The Japanese were master sword-smiths and used a combination of high carbon steel and low carbon steel that wrapped around each other while forging the blade. The High carbon steel is extremely strong and is able to maintain a sharper edge for much longer than low carbon steel, but because of this hardness, it is also more likely to break in combat. With the low carbon steel blended in to the blade, the sword is now able to maintain a sharp edge and stay strong, but is somewhat flexible and less likely to snap when striking armor or another katana. This made the katana and the smaller swords some of the most dependable swords ever created.

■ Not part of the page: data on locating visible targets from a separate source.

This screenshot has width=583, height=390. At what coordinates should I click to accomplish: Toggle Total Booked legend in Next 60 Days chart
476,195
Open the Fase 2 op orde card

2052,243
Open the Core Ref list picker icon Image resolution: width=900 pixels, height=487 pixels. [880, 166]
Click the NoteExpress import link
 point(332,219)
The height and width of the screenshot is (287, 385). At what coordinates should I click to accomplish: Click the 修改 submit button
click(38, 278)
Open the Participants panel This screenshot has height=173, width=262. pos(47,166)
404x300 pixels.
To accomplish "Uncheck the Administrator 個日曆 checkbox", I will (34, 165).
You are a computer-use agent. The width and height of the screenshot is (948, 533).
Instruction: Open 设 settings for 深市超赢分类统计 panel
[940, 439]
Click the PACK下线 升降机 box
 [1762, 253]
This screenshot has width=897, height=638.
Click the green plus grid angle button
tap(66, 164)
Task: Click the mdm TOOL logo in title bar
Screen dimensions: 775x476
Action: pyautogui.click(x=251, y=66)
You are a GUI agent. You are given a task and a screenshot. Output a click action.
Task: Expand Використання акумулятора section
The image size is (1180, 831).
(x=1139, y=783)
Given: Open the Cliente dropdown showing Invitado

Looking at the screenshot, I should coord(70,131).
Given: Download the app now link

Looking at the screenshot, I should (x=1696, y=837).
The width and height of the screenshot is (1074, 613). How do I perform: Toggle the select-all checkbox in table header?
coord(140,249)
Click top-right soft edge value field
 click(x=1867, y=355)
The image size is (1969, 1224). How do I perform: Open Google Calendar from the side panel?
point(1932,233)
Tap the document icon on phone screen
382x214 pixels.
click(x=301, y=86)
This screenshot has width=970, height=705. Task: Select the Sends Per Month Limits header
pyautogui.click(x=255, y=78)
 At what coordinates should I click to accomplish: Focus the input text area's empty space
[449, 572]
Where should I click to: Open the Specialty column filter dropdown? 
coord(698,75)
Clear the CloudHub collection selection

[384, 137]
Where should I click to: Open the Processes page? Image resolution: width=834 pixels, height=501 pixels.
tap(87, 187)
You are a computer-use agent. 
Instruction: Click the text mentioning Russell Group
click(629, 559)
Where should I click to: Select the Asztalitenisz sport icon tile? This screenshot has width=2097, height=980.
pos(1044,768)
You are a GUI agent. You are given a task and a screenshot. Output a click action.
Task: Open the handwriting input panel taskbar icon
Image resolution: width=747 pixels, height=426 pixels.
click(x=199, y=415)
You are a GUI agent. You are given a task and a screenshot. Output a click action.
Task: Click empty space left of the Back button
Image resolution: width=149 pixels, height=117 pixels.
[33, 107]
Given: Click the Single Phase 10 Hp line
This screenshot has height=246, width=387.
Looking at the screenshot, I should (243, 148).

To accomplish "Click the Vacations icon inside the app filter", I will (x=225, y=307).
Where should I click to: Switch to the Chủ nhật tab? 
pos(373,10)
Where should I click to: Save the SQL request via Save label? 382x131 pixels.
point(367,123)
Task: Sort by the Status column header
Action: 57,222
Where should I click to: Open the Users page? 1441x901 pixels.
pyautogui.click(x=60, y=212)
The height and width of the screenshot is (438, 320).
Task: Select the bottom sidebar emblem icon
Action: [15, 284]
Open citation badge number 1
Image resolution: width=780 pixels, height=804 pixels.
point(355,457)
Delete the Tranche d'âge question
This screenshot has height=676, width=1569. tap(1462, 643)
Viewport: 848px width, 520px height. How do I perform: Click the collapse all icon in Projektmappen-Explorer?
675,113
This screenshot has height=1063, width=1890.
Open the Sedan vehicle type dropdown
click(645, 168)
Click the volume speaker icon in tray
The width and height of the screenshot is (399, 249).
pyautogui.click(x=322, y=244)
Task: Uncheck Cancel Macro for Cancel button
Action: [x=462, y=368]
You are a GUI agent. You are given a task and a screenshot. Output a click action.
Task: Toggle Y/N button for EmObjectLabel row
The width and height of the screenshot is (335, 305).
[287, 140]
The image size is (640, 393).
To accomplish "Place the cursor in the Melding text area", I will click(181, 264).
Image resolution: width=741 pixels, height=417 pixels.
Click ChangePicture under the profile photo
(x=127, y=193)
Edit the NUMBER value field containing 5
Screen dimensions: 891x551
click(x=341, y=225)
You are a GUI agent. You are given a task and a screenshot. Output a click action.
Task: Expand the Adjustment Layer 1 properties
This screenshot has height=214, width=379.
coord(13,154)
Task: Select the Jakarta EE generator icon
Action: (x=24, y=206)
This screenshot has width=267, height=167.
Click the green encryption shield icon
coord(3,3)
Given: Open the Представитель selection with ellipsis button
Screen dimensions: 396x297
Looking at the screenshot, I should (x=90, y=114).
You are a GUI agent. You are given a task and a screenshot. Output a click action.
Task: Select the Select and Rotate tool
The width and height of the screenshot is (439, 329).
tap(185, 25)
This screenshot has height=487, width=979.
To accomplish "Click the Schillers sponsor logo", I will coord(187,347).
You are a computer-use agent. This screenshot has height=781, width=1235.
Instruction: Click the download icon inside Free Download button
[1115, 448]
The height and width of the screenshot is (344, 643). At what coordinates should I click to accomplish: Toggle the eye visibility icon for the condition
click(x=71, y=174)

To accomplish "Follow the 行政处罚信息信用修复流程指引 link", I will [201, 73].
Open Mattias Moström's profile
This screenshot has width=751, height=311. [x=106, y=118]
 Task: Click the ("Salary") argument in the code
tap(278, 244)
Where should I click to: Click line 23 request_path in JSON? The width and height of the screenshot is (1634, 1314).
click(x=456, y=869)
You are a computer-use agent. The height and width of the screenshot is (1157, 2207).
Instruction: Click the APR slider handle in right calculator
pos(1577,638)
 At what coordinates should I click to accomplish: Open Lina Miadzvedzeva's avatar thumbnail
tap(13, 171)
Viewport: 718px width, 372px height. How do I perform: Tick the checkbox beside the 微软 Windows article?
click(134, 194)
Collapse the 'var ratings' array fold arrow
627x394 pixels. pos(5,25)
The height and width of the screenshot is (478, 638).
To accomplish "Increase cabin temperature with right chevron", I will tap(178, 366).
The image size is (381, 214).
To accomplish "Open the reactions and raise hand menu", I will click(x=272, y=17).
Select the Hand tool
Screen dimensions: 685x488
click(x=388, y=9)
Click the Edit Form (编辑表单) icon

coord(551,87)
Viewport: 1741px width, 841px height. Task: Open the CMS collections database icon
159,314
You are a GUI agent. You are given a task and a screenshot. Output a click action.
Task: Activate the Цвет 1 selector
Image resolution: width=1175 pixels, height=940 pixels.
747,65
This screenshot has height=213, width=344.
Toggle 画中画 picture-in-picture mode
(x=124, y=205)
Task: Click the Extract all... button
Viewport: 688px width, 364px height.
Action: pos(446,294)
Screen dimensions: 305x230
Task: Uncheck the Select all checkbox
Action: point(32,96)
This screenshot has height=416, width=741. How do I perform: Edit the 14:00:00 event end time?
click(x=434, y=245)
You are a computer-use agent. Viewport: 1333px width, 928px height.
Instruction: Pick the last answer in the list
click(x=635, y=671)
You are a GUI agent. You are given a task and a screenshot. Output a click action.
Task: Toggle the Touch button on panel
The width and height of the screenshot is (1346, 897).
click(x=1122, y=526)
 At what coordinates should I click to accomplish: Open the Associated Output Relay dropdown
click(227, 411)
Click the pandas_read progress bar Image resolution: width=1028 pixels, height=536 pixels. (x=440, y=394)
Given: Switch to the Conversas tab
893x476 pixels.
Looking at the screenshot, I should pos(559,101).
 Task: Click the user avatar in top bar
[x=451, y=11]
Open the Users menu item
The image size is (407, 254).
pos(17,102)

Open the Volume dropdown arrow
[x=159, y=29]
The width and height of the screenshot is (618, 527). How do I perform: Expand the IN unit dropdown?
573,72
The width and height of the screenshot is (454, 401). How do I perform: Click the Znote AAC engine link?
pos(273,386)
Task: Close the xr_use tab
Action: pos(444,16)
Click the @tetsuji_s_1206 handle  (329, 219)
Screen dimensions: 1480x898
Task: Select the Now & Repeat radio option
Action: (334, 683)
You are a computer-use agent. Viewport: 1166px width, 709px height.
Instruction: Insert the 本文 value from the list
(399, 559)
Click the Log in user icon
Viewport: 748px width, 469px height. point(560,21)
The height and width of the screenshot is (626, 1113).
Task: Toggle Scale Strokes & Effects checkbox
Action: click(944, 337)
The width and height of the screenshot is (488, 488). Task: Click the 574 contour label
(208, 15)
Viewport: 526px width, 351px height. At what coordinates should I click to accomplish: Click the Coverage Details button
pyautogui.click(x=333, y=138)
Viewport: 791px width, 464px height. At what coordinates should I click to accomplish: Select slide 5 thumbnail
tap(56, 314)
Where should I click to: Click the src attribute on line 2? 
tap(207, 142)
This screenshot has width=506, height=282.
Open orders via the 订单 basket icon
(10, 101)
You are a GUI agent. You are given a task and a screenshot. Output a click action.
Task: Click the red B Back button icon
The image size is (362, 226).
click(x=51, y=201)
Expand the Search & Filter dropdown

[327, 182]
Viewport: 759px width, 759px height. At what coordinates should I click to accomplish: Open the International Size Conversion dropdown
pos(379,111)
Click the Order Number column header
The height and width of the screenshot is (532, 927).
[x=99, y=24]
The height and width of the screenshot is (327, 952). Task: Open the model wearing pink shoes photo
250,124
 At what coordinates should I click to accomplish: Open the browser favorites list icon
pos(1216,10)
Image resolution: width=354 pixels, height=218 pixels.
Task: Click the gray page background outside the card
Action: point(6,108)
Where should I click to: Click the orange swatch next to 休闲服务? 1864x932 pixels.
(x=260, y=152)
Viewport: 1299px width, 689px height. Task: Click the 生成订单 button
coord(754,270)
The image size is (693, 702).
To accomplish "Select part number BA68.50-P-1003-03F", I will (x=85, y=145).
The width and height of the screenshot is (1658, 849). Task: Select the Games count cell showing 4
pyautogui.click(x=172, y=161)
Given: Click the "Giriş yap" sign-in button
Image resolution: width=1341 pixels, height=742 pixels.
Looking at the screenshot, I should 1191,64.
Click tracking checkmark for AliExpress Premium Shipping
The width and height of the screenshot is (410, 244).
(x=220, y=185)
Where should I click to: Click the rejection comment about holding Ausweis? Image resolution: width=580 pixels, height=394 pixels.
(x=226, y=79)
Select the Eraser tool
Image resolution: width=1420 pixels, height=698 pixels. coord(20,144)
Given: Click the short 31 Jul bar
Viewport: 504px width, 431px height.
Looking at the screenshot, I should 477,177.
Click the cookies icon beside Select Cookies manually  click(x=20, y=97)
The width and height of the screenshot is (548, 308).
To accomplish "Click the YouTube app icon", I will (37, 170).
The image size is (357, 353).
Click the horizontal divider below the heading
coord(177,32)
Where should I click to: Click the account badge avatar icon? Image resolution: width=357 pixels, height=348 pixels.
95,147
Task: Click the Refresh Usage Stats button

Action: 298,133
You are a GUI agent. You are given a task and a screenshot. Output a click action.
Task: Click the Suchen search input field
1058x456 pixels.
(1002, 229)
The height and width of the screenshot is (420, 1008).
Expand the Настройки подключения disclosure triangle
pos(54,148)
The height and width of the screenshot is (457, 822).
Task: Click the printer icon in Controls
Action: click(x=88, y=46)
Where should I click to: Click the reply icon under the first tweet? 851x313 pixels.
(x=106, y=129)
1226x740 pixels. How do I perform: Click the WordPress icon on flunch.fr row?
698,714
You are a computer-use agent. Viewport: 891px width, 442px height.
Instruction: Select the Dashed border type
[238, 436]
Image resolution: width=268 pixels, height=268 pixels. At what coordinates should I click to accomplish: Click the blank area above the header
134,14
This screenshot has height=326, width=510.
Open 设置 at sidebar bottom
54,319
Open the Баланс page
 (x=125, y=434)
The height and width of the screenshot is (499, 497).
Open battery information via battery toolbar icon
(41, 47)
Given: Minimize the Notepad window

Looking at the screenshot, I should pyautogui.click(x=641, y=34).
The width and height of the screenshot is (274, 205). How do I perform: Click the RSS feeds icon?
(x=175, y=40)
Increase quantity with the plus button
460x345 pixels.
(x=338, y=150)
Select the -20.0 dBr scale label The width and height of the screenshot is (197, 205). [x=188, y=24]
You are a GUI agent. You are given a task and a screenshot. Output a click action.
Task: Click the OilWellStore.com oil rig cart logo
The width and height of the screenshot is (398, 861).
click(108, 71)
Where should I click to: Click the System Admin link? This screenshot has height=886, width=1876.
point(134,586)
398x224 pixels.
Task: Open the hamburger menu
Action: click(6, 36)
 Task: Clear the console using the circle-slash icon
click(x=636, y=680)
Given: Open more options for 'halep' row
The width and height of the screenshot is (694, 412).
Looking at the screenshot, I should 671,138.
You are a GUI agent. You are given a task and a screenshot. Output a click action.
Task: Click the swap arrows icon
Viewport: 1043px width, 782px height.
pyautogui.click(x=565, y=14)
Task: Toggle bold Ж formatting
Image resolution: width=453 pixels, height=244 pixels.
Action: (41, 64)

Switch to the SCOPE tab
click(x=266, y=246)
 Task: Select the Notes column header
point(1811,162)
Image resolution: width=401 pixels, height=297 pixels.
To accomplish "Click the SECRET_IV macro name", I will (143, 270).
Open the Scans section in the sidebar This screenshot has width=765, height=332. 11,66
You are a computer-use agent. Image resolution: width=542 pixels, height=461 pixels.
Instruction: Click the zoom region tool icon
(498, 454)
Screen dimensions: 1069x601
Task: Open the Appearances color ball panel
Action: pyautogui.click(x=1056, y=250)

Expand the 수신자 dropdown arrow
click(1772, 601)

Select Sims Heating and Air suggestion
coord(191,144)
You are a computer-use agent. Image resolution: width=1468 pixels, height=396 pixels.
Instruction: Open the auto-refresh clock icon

The Samurai never traveled without his Daishō, both of which was hooked inside a sheath with the blade facing upwards. You might think that this would mean he would draw the sword upside down, but Samurai practiced a very fast draw that allowed them to draw their sword and in the same motion strike at an enemy. The Samurai followed a strict code of honor called Bushido which kept a Samurai from breaking certain rules even in combat. These rules did not allow a Samurai to kill an opponent that did not stand a chance to fight back or was not a criminal sentenced to death, so I’m not real sure if they ever used this technique other than when they are ambushed by someone like a Ninja. However, I’m sure this technique saved many Samurai when they walked into an ambush or other trap.

I hope you enjoyed this edition of Weapons and Warriors, click here to view the entire catalog of weapons and cultures. Thank you, see you next week.


  1. Oh, I've always wanted to try kendo to learn how to use these types of swords. Someday I'm going to settle into one place for long enough to get back into karate and maybe give kendo a try. Then I can justify having a set of swords on the wall over the fire place. :P

  2. They would look awesome over a fireplace. I need to get around to hanging up mine. They're purely decoration though because I've not yet tried my hand in Kendo yet either. Someday, when I'm writing full time...

  3. A neat thing about some tanto swords or even wakizashi were the even smaller blades some had through the hilt, which were used as eating implements.

    I also love how once the blade is tempered it has that soft wave just beyond the edge. :) Beautiful blades.

  4. They are beautiful. I never realized the hidden blades were also used as eating utensils, but that is pretty cool.

  5. Fascinating. Glad I stumbled in. -Kelly

  6. Welcome! I love when people stumble in. I'll have a new weapons weekly up a little later tonight.